Tips for Starting a Feeding Clinic
For clinicians considering creating a feeding clinic of their own, Elisa shared several practical lessons learned:
- Identify physician champions. Having pediatricians and neonatologists who see the value in a feeding clinic is essential for referrals and program growth.
- Develop clear referral criteria. Simple checklists—such as feeds taking longer than 30 minutes, concerns about weight gain, or parental stress during feeds—help identify which babies would benefit most from evaluation.
- Start small, but track outcomes. Even a handful of patients can demonstrate value when data shows improved weight gain, shorter feeding times, and reduced parental stress.
- Prioritize parent education. Teaching families how to recognize feeding cues, stress signs, and strategies for success is just as important as the therapy itself.
- Plan for sustainability. Clinics must incorporate objective data collection and outcome measures for insurance reimbursement and long-term viability.
The Infant Feeding Clinic has shown that when families have access to structured outpatient support, infants are more likely to thrive, avoid long-term complications, and develop healthy feeding relationships. For other clinicians, it serves as a reminder that starting small—with the right champions, education, and vision—can have a lasting impact on both babies and their families.
“The beauty of the last 10 years of having the feeding clinic open and seeing how that need has been fulfilled has been, next to my children, one of the greatest gifts I feel like I’ve been given as a clinician.” Elisa Doherty
Contact Information
Elisa Doherty: elisa.doherty@bjc.org
Lisa Kleinz: lisa.kleinz@drbrownsmedical.com
Dr. Brown’s Medical: medinfo@drbrownsmedical.com or idfinfo@drbrownsmedical.com
Closing
Thank you so much to Elisa and Lisa for joining me—for their time, their dedication to infants and families, and for generously sharing their expertise with all of us.
In this episode, we discussed the Infant-Driven Feeding™ (IDF) Program and the positive impact it has for the infant, the family, and the entire care team. We highlighted a recently published research article demonstrating how IDF™ not only improves breastfeeding success in the NICU but also helps sustain it after discharge. We explored how IDF™ teaches parents to recognize and respond to their baby’s cues, why this parent-focused approach is central to Dr. Brown’s Medical’s mission, and shared practical strategies for supporting families during the critical breastfeeding window.

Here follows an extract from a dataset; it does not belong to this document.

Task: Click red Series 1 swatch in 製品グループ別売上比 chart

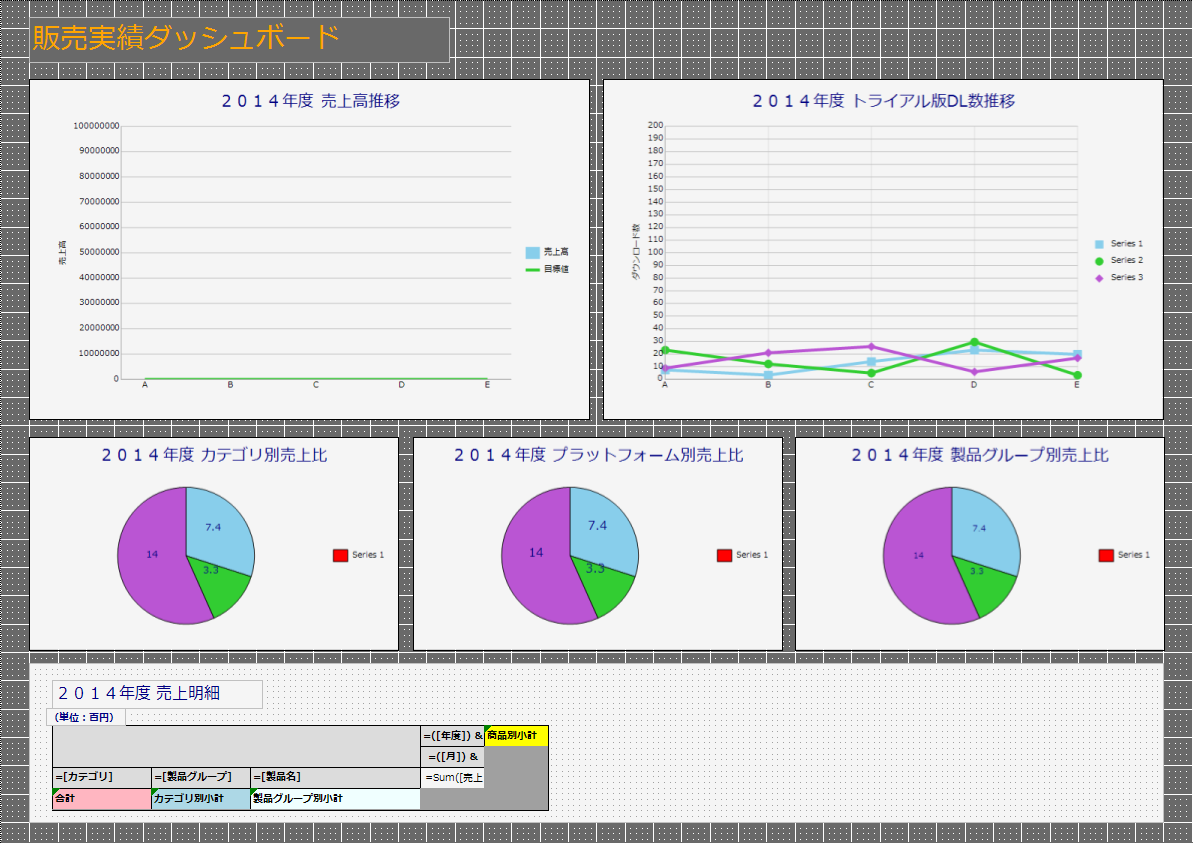Action: [x=1106, y=555]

We also shared some practical tips to help promote breastfeeding and support families with their goals—even if your hospital has not yet adopted IDF™—such as hosting a kangaroo-a-thon, starting a QI project, or by just ensuring that there is appropriate lactation support available at all times.
During our conversation, Elisa shared valuable insights from her journey of building a successful feeding clinic, offering guidance and inspiration for other clinicians who may want to create something similar in their own communities. She highlighted how the clinic has been able to serve countless families, equipping them with the tools and support they need during their baby’s most vulnerable months, and how its success has become a model for improving long-term feeding outcomes.
Whether you’re a NICU parent navigating day by day, or a clinician working to better support families and improve outcomes, I hope this conversation left you feeling more informed, encouraged, and empowered.
Because no one should walk the NICU journey alone.
Until next time—stay strong, stay compassionate, stay kind, and keep leading with love.
Remember, once empowered with knowledge, you have the ability to change the course.